Dijon, cependant n’était qu’un cas emblématique parmi tant d’autres et depuis quelques semaines la presse locale n’en finit pas d’énumérer les établissements qui se sont prêtés à ces mécanismes financiers dangereux. Pour la seule Normandie, quinze centres sont ainsi plus ou moins touchés pour un surcoût global estimé par le syndicat Sud Santé à 12 millions d’euros. Si certains établissements sont grevés de factures modérées (23 000 euros à Vimoutiers), d’autres sont très fortement touchés (3 408 000 au Havre).
Des offres séduisantes
Les directeurs d’hôpitaux sommés aujourd’hui de se justifier quant au danger auquel ils ont exposé leurs établissements admettent volontiers des erreurs mais s’expliquent également. « Rapidement, la seule solution que nous avons eue pour faire face aux investissements demandés dans le cadre du plan Hôpital 2007 a été l’emprunt. Dans un contexte de faible concurrence entre constructeurs, nous avons été confrontés à une hausse de prix et nous avons donc eu recours aux emprunts structurés. L’offre était séduisante : le taux d’intérêt n’était que de 1 %. Cela nous a permis, sur la période 2007-2011, de gagner 9 600 000 d’euros » s’est ainsi défendu Pierre-Charles Pons, directeur du CHRU de Dijon devant la commission d’enquête sur les produits financiers à risque souscrits par les acteurs publics locaux à l’Assemblée nationale le 5 octobre dernier.
Un emprunt qui vire sous de meilleurs auspices
Outre leurs justifications, cette audition de plusieurs responsables d’hôpitaux a permis de révéler également que, dans plusieurs centres, des solutions avaient pu être trouvées pour limiter ces surcoûts. Des négociations ont en effet pu être menées. Ainsi, à Vire, la moitié de l’emprunt contracté par l’hôpital est désormais passé en emprunt consolidé. Cet arrangement a pu se répéter dans plusieurs endroits.

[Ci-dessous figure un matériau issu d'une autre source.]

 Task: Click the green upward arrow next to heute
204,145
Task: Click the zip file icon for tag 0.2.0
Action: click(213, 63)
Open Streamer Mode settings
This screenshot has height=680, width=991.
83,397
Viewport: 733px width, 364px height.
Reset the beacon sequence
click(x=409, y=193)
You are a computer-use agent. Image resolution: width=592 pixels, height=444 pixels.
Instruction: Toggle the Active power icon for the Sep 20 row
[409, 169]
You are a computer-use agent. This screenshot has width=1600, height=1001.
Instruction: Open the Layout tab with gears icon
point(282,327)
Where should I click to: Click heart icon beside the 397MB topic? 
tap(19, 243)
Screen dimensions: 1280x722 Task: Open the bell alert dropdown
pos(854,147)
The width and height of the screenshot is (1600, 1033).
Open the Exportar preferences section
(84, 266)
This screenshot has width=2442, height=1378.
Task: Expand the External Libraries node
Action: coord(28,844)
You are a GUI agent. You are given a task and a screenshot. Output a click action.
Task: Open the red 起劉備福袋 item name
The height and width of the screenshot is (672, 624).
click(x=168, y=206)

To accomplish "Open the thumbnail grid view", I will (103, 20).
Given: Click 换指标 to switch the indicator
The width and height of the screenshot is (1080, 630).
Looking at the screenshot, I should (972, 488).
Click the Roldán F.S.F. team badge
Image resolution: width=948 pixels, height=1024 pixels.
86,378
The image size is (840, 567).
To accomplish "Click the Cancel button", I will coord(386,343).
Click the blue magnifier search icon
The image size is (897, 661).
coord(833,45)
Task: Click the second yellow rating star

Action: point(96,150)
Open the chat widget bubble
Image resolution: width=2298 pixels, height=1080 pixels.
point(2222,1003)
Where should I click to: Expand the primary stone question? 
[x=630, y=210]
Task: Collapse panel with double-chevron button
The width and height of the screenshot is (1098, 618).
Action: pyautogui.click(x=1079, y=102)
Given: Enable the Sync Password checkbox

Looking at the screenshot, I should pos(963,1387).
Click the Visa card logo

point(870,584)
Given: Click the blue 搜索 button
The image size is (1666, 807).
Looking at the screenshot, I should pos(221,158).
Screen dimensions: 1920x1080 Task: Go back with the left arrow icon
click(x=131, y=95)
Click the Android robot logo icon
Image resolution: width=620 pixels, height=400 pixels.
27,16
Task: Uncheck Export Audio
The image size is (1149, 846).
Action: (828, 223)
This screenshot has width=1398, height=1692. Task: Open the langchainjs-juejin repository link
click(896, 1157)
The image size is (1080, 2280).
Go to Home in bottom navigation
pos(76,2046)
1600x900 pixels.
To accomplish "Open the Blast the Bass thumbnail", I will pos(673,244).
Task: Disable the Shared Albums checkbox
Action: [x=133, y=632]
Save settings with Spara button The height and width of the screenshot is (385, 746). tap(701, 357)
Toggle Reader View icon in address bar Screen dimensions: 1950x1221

Cependant, dans d’autres établissements, des solutions plus drastiques ont été tentées : il s'agit d' actions juridiques à l’encontre de Dexia. Telle était notamment la tentation du directeur de l’hôpital d’Ajaccio. Cependant, l’Etat l’a pressé de retirer sa plainte pour pouvoir plus facilement agir au niveau national. Aujourd’hui, le démantèlement de la banque et la création d’une « bad bank » destinée à reprendre les actifs toxiques afin de les assainir permet de fait de rassurer les collectivités locales et les hôpitaux. Néanmoins, ce soulagement n’est pas entier, étant donné que Dexia n’est pas l’unique banque auprès de laquelle les établissements de soins ont pu contracter des prêts "structurés". Aussi, l’idée de mettre en place des cellules d’experts financiers pour mutualiser les compétences et les mettre au service des directeurs d’hôpitaux, avancée par Frédéric Boiron, président de l’Association des directeurs d’hôpitaux, devrait-elle faire son chemin.